“I appeal to your clear understanding and kind and brave heart to interpose your authority to prevent an outrage which will dishonour the country and create a foul blot on the American flag. A neighbour of mine in Worcester, Mass., a Syrian by birth, made some time ago his public declaration for citizenship. He is an honest, hard-working and every way respectable man. His wife with two small children have reached New York.

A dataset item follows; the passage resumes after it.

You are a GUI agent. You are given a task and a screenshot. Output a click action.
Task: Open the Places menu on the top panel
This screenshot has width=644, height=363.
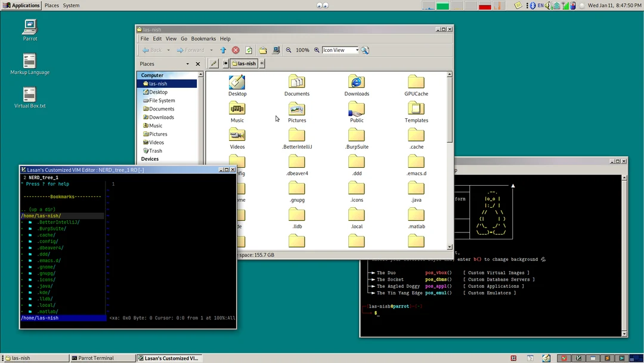coord(51,5)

“He sent out the money to pay their passage. The children contracted a disorder of the eyes on the ship. The Treasury authorities say that the mother may land but the children cannot, and they are to be sent back Thursday. Ample bond has been offered and will be furnished to save the Government and everybody from injury or loss. I do not think such a thing ought to happen under your Administration, unless you personally decide that the case is without remedy. I am told the authorities say they have been too easy heretofore, and must draw the line now. That shows they admit the power to make exceptions in proper cases. Surely, an exception should be made in case of little children of a man lawfully here, and who has duly and in good faith declared his intention to become a citizen. The immigration law was never intended to repeal any part of the naturalization laws which provide that the minor children get all the rights of the father as to citizenship. My son knows the friends of this man personally and that they are highly respectable and well off. If our laws require this cruelty, it is time for a revolution, and you are just the man to head it.
GEORGE F. HOAR.”
Half an hour from the receipt of that dispatch at the White House Wednesday forenoon, Theodore Roosevelt, President of the United States, sent a peremptory order to New York to let the children come in. They have entirely recovered from the disorder of the eyes, which turned out not to be contagious, but only caused by the glare of the water, or the hardships of the voyage. The children are fair-haired, with blue eyes, and of great personal beauty, and would be exhibited with pride by any American mother.

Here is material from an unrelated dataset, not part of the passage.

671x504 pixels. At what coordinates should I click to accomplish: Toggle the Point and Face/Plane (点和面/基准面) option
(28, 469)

When the President came to Worcester he expressed a desire to see the children. They came to meet him at my house, dressed up in their best and glorious to behold. The President was very much interested in them, and said when what he had done was repeated in his presence, that he was just beginning to get angry.
The result of this incident was that I had a good many similar applications for relief in behalf of immigrants coming in with contagious diseases. Some of them were meritorious, and others untrustworthy. In the December session of 1902 I procured the following amendment to be inserted in the immigration law.

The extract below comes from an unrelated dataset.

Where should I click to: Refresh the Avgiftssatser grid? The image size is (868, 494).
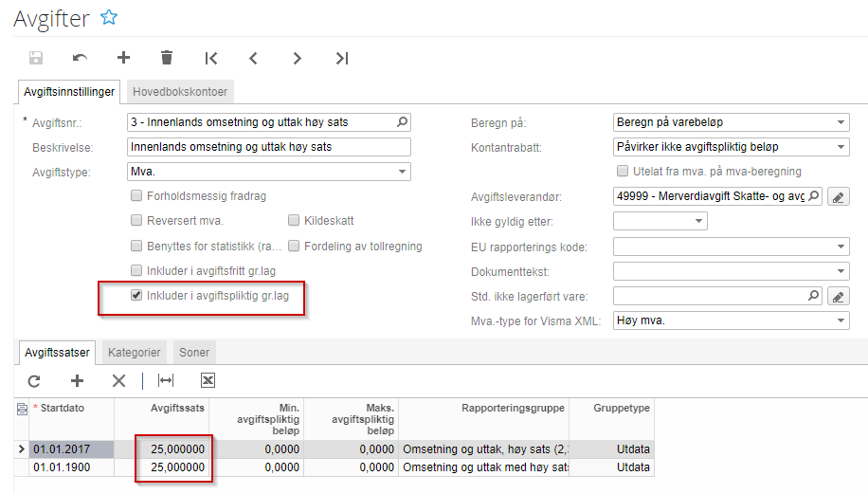(34, 380)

“Whenever an alien shall have taken up his permanent residence in this country and shall have filed his preliminary declaration to become a citizen and thereafter shall send for his wife and minor children to join him, if said wife or either of said children shall be found to be affected with any contagious disorder, and it seems that said disorder was contracted on board the ship in which they came, such wife or children shall be held under such regulations as the Secretary of the Treasury shall prescribe until it shall be determined whether the disorder will be easily curable or whether they can be permitted to land without danger to other persons; and they shall not be deported until such facts have been ascertained.”
Senator Hoar had touched however, only one of the many phases of the situation. As the President said, it was still “a difficult place.” Yet under Commissioner Watchorn changes were soon visible. The place became cleaner; a new and better system of inspection was organized, discipline was maintained and strengthened, the comfort of the immigrants was considered, the money changers were watched, dishonest, discourteous and useless employees were discharged; and above all, the institution in its remotest corner was open to any one who wished to come and inspect the place which is so important in our economic and social life.
Heartier welcome than the Commissioner gives to the visitor cannot be imagined; and you may take your place among the dozen or more who have come and who are watching him as he decides the destinies of human lives.
The cases which come before him are those upon which the special courts have already passed; so you will see only the wreckage of humanity; those who upon landing are barred by a law which is indefinite enough to leave the way open to human judgment for good or ill.